Rabat - As the world’s oldest library, Al-Qarawiyyin, is home to some of humanity’s most priceless manuscripts. As part of its “Inside Africa” series, CNN has produced a seven-minute video of the library, showcasing its history and the restoration efforts now underway.
Rabat – As the world’s oldest library, Al-Qarawiyyin, is home to some of humanity’s most priceless manuscripts. As part of its “Inside Africa” series, CNN has produced a seven-minute video of the library, showcasing its history and the restoration efforts now underway.
From the beginning of its construction in the 14th century, the Al-Qarawiyyin Library, in the heart of historic Fez, was destined to become a critical hub of learning for scholars through the ages.

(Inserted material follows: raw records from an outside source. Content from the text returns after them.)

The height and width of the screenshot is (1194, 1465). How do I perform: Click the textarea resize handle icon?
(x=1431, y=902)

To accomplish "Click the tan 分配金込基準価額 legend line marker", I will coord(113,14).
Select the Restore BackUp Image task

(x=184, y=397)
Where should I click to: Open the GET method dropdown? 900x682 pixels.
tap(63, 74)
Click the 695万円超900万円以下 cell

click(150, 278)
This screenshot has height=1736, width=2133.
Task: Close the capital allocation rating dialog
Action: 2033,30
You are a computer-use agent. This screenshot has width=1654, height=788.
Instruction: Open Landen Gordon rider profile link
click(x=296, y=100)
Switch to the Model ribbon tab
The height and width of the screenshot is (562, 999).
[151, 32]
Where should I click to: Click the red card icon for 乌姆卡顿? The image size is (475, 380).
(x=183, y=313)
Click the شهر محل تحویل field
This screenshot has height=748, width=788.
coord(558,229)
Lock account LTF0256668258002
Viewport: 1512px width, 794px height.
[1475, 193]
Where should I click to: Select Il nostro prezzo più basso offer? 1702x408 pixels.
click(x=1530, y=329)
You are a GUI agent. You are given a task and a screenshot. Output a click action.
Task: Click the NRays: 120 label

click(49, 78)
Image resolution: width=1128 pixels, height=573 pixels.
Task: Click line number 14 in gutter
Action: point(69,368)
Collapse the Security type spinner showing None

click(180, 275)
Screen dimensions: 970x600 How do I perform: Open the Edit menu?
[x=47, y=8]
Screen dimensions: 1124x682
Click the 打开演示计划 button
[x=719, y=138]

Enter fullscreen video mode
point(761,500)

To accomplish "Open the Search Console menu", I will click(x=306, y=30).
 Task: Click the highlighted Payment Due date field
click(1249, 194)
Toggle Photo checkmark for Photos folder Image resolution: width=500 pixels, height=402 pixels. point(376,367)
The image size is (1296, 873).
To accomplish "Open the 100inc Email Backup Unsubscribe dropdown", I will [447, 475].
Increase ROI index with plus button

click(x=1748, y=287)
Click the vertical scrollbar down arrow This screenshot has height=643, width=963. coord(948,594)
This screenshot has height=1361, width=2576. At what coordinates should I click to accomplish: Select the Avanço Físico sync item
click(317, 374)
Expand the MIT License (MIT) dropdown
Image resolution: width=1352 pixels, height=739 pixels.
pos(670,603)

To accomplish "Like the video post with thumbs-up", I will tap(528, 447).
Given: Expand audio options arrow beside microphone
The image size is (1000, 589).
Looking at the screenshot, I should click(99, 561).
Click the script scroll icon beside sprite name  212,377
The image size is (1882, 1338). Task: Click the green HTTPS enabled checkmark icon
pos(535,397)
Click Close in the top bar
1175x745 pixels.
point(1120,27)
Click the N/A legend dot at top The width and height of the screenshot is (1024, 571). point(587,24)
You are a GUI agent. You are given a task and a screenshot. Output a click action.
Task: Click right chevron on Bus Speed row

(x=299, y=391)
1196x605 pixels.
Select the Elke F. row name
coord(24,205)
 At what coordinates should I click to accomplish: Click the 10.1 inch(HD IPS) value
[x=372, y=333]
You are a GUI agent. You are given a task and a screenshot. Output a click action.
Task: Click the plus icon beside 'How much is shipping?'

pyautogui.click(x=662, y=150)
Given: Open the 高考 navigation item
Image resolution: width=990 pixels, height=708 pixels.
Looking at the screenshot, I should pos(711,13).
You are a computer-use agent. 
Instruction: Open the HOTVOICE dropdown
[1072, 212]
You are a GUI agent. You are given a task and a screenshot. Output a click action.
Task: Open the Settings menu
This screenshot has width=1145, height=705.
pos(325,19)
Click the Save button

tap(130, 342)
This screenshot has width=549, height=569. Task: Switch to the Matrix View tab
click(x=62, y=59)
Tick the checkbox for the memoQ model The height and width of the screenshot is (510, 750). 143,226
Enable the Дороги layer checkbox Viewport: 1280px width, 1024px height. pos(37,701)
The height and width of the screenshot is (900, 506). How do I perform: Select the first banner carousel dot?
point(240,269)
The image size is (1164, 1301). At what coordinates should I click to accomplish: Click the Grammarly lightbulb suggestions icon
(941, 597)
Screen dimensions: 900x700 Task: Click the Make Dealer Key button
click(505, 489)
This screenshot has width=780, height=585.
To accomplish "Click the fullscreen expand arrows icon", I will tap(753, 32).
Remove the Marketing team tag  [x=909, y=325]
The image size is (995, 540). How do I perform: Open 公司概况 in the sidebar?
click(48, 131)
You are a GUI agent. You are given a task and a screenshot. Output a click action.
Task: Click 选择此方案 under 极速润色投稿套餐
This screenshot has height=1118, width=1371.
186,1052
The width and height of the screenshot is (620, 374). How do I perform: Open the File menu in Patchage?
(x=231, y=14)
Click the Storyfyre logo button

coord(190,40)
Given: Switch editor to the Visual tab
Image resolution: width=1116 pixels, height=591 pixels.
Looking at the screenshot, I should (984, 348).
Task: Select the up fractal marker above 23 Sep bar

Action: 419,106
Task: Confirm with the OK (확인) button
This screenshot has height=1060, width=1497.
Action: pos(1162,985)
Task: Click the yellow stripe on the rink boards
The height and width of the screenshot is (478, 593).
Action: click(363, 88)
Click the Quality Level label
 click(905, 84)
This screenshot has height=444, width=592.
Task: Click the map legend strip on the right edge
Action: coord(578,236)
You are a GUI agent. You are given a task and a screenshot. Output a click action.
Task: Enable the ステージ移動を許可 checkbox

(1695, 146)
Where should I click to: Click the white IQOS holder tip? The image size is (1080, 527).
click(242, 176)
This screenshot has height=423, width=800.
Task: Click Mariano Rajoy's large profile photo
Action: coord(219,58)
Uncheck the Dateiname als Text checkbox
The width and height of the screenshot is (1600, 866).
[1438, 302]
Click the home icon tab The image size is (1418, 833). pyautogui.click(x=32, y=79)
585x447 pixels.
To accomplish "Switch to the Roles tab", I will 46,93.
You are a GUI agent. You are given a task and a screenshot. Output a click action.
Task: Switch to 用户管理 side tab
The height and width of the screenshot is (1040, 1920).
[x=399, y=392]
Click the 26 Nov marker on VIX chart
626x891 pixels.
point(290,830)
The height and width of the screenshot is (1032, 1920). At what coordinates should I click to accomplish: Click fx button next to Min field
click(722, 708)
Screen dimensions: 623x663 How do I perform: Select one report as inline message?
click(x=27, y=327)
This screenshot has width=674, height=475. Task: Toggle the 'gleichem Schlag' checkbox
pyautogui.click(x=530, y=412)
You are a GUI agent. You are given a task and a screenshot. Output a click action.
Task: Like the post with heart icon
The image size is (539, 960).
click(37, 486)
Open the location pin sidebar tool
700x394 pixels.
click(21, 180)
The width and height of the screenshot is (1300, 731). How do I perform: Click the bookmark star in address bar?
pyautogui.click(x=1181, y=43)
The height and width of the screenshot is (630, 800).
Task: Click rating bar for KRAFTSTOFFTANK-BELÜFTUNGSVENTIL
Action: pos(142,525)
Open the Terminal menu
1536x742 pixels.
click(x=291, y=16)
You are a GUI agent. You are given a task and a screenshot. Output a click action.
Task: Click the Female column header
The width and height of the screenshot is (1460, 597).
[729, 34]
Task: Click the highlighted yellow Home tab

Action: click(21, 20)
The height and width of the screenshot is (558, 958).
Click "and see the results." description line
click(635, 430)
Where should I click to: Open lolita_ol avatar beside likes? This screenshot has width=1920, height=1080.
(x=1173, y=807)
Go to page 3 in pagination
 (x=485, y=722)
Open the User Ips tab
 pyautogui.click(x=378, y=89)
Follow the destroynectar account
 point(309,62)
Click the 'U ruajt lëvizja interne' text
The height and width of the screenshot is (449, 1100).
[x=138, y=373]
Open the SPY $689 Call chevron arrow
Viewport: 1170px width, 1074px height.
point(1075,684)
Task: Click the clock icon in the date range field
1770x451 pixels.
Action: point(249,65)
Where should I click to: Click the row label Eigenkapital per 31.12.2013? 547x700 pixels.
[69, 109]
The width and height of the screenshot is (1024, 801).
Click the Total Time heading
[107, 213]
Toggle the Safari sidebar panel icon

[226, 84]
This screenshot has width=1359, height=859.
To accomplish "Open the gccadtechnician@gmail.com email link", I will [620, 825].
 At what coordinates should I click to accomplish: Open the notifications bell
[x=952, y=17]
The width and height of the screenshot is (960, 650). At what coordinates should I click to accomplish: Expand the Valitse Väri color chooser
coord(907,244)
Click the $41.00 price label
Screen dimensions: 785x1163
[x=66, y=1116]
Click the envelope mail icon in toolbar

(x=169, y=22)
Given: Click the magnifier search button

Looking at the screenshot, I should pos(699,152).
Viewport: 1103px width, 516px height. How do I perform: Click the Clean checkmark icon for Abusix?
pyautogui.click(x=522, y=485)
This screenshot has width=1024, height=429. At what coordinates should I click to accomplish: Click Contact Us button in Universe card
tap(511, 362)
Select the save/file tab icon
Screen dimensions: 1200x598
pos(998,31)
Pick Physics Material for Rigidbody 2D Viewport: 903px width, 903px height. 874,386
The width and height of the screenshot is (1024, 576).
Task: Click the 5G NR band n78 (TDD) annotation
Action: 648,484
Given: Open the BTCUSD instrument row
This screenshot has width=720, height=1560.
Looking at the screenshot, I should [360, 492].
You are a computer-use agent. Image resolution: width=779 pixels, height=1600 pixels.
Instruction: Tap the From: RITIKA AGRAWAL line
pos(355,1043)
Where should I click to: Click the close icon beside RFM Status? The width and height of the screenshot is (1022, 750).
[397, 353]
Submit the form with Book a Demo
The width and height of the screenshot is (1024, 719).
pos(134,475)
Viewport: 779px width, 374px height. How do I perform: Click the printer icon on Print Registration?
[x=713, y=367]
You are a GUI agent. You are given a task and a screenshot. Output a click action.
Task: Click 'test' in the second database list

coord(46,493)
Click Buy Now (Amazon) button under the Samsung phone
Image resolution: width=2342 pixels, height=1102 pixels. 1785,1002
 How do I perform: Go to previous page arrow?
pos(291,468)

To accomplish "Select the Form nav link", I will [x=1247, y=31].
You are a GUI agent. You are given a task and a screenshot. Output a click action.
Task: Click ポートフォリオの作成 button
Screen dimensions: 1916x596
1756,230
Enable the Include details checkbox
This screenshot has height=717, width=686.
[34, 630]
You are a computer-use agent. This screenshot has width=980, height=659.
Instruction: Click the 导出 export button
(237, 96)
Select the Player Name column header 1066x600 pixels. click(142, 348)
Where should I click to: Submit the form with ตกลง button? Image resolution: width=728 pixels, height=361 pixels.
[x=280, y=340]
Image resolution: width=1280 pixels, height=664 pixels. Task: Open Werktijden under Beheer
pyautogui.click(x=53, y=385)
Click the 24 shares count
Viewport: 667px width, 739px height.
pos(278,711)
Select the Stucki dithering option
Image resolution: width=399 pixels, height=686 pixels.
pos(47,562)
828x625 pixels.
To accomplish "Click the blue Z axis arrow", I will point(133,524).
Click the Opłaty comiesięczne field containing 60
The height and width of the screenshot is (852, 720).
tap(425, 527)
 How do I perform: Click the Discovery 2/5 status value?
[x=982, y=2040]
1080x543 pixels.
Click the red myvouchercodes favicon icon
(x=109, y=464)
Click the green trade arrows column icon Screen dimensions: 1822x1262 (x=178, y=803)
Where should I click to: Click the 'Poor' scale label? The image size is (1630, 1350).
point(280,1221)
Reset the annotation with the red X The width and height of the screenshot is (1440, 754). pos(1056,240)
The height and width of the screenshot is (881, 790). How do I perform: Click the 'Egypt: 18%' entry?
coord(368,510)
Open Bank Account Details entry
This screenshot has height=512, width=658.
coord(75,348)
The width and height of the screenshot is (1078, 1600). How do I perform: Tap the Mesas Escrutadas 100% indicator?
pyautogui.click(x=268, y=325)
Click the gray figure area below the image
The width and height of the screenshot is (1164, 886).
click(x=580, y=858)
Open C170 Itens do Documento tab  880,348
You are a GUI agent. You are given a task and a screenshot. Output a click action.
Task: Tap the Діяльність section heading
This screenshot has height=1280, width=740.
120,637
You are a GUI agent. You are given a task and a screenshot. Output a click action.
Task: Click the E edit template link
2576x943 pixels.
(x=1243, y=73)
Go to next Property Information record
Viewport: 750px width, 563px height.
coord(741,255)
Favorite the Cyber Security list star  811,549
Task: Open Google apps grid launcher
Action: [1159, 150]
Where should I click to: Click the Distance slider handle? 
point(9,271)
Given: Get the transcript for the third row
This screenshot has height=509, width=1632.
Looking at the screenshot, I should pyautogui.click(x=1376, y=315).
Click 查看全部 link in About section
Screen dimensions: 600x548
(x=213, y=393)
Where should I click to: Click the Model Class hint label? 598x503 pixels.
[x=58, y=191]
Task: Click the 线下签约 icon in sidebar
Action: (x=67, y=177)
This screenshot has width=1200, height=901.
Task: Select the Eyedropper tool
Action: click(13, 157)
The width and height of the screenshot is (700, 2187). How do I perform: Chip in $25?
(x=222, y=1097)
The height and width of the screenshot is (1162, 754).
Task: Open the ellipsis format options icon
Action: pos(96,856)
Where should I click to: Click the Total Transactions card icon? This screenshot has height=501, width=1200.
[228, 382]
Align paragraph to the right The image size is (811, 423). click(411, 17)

The pride with which the library’s curator, Abdelfattah Bougchouf, speaks of historic structure is obvious. Housing priceless manuscripts such as a 9th century Quran, a 12th century astronomy text and a 14th century tome on jurisprudence, the value of the edifice quickly becomes apparent.
The curator reverently leafs through one of the first biographies of Mohammed as he speaks of the library’s purpose as a centre for knowledge for scholars of the past, present and future. “Our duty,” he says, “is to look after it for humanity and future generations.”
In 2012, it became clear that the building was in urgent need of restorative work to save it from the ravages of constant water damage. With no blueprints to work from, architects like Lamiss Ben El Haj, had their work cut out for them. Still, the excitement of working on such an historical project was an irresistible lure.
Plans were drawn up from scratch and soon engineers were digging a new sewer system to permanently funnel the library’s arch enemy, water, away from its foundation. Major restructuring of the walls was needed to provide the appropriate support for the foundation.
Speaking of the work that faced them, Ben El Haj, stressed the importance of using original materials and techniques wherever possible. “When we restore we should bring it back like it was.” In keeping with that philosophy, local craftsmen were brought in to apply their time-honoured skills to detail work, evidenced by the handwrought copper chandelier in one of the library’s reading rooms.
Stairs were painstakingly reconstructed matching materials and colours against the original work. When the famous green roof tiles needed replacing they were removed one at a time and exchanged for exact replicas.
Critical innovations were also made part of the restoration. A temperature-controlled room was constructed to house the Al-Qarawiyyin’s most priceless manuscripts. A specially constructed area in the basement was also built where the maintenance of the library’s more fragile pieces will be completed. The latest in high-tech preservation equipment has been installed, including facilities for digitizing ancient texts to minimize their handling.
Recently reopened to the public, the restorative labour of love has restored Al-Qarawiyyin to, as the narrator says, its deserving place as the “Jewel in the Crown of the Medina’s restoration.” As the video concludes, a smiling Bougchouf reflects on an ancient Moroccan proverb, “Man’s best friend is a book.”